### SUPPLIED DATA
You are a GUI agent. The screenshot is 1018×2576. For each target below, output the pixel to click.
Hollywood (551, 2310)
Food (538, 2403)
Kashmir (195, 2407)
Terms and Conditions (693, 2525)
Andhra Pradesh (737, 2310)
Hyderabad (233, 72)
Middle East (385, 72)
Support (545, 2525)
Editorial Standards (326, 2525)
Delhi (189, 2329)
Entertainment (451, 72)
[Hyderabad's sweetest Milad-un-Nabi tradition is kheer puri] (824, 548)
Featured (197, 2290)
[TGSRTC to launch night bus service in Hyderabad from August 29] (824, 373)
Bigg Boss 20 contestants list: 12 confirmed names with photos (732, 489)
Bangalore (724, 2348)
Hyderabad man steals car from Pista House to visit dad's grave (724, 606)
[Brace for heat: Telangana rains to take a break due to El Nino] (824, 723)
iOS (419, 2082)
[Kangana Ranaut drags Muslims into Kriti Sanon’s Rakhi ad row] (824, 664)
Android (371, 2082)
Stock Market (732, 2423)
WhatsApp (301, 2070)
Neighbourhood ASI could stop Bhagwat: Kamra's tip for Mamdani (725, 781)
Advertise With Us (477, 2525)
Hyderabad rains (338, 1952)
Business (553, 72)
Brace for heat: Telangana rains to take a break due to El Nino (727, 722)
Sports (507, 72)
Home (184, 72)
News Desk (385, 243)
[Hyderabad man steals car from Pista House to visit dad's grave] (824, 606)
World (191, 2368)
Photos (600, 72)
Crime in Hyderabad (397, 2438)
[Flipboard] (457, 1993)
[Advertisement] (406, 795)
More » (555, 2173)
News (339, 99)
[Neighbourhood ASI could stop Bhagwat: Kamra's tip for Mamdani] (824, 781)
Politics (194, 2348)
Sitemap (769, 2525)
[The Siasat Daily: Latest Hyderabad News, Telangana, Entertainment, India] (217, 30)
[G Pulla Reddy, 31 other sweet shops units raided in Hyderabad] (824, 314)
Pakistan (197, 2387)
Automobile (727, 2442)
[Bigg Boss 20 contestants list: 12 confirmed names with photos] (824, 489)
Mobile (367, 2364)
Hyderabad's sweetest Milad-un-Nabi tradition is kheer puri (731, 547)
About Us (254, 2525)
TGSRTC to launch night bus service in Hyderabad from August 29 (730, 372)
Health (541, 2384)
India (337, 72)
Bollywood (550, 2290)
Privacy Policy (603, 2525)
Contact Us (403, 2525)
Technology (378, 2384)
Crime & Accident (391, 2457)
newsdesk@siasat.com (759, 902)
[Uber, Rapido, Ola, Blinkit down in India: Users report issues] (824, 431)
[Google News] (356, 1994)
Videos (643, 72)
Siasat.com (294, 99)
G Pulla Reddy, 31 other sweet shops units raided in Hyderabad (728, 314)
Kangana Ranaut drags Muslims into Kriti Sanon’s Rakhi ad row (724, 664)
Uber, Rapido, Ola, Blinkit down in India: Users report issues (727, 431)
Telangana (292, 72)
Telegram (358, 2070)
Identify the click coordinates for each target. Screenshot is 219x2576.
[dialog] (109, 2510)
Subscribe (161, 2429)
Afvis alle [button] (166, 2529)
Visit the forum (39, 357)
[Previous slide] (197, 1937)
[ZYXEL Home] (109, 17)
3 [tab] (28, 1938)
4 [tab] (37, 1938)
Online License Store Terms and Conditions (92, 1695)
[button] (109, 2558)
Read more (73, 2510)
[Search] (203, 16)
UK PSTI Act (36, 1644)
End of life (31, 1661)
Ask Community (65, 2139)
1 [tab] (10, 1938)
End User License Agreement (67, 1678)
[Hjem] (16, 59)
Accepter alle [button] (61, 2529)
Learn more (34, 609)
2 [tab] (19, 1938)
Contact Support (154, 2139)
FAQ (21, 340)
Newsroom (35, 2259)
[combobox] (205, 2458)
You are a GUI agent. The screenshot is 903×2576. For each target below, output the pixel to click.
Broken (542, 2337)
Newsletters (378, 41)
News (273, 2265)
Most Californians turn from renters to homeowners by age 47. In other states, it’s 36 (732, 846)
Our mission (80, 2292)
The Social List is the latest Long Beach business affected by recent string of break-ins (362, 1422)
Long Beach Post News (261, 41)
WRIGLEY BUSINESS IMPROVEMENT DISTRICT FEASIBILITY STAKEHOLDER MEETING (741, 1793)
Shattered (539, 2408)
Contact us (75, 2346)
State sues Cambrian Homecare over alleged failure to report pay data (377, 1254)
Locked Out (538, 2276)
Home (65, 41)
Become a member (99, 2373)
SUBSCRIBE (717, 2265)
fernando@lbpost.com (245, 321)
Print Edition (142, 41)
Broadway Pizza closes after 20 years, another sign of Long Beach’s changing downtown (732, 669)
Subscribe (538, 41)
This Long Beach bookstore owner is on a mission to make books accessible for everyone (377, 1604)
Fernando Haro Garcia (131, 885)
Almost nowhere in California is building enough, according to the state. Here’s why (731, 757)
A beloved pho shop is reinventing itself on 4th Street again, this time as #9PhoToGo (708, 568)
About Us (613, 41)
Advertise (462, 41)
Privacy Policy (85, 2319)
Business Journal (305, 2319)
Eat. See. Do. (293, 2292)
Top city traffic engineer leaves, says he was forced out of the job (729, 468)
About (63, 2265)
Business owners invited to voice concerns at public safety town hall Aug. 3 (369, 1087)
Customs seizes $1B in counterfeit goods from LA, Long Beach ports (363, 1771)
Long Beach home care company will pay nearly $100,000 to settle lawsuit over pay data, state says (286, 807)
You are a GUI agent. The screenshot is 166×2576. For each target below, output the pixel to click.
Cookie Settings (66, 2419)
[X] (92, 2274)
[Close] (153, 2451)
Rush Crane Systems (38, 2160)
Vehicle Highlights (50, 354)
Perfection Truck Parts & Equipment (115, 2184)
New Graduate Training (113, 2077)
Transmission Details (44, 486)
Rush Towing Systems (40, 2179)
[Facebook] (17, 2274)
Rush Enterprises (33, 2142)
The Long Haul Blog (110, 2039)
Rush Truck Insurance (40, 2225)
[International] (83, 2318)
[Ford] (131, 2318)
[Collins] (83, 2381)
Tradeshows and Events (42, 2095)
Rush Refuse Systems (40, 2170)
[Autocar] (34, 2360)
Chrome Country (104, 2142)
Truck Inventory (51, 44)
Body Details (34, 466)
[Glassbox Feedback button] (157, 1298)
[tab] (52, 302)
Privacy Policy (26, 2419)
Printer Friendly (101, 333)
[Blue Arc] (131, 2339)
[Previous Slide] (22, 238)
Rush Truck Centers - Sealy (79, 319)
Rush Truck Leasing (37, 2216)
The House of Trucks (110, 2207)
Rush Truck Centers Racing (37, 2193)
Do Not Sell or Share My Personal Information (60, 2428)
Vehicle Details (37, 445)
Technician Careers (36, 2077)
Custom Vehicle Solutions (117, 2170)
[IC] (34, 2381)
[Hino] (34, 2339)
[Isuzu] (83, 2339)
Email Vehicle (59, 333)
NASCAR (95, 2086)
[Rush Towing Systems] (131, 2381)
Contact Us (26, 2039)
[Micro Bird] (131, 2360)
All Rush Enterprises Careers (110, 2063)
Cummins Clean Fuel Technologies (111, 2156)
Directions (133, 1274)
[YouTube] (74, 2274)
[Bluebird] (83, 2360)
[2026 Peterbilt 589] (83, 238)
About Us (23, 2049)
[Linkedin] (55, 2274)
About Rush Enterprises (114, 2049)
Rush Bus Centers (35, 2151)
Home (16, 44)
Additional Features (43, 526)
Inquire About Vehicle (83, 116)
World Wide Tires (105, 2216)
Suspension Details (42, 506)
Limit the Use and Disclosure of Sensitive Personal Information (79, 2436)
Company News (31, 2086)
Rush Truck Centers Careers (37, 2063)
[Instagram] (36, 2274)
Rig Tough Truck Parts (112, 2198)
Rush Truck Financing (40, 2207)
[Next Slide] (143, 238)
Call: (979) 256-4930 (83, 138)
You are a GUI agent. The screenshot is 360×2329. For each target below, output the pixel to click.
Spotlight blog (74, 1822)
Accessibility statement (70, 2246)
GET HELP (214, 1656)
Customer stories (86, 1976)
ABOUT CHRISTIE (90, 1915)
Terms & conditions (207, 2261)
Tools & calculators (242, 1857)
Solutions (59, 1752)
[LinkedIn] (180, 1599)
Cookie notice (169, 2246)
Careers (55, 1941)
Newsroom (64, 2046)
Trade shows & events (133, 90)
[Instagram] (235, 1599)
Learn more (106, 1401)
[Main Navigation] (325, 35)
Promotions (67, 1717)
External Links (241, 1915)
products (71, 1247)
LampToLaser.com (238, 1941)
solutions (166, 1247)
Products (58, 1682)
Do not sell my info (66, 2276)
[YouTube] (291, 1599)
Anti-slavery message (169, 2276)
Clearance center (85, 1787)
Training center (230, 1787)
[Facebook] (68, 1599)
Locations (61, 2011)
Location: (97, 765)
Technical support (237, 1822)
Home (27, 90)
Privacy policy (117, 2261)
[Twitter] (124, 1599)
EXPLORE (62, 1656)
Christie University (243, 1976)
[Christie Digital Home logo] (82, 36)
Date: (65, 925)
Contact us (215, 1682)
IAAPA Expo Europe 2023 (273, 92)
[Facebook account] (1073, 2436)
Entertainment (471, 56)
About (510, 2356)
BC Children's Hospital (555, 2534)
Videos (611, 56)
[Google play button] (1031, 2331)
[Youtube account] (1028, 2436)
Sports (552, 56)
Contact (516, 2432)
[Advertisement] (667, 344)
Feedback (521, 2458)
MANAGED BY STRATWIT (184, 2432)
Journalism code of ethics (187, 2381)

### DESCRIPTION OF THE TASK
Looking at the records above, please work out how many lines contain "Personal" and state only that number.

### WRITTEN ANSWER
2